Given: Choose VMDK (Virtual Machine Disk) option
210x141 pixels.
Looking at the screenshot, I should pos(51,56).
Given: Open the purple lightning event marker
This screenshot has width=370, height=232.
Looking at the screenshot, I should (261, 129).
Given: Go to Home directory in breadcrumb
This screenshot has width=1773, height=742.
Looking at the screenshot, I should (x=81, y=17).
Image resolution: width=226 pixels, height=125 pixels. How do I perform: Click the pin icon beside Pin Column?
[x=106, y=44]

==============================

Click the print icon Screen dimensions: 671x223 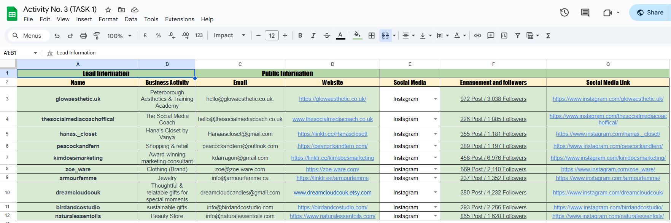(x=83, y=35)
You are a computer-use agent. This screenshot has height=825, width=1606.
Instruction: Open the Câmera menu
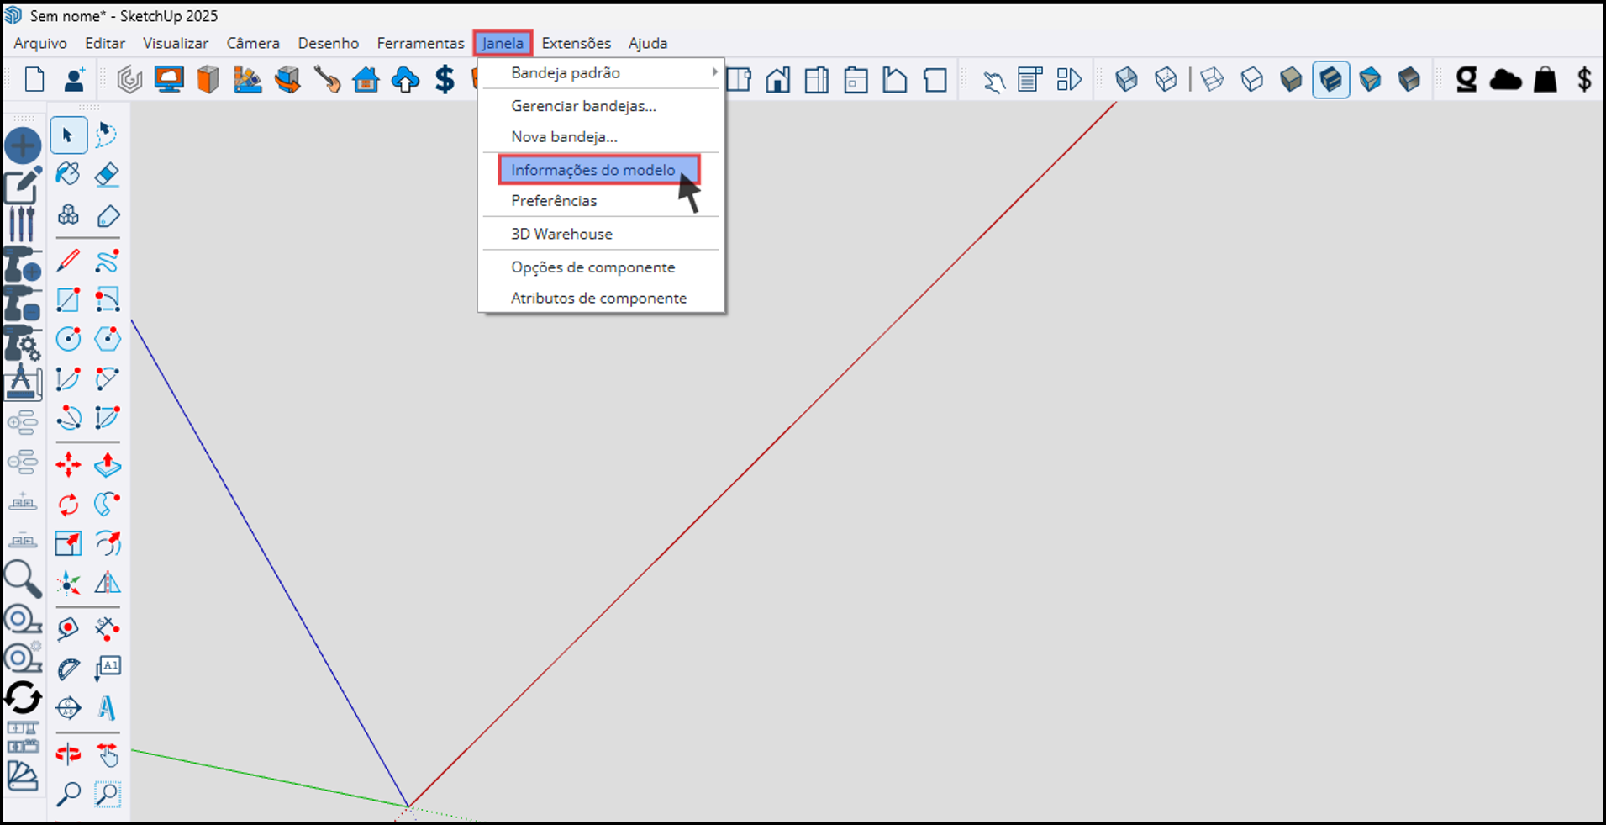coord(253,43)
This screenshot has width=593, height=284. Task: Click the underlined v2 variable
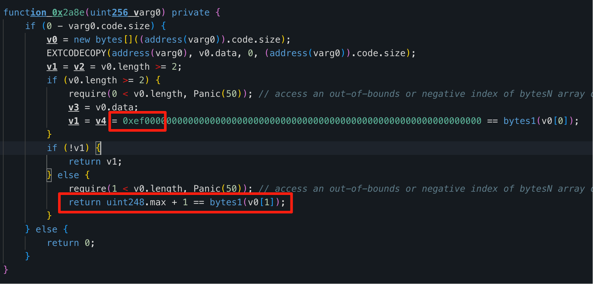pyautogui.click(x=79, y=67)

==============================

● TASK DETAILS: Wherever the word "Given" turns up in the records, copy out the line it is on.

● SOLVED EXERCISE:
Given: Choose VMDK (Virtual Machine Disk) option
Given: Open the purple lightning event marker
Given: Go to Home directory in breadcrumb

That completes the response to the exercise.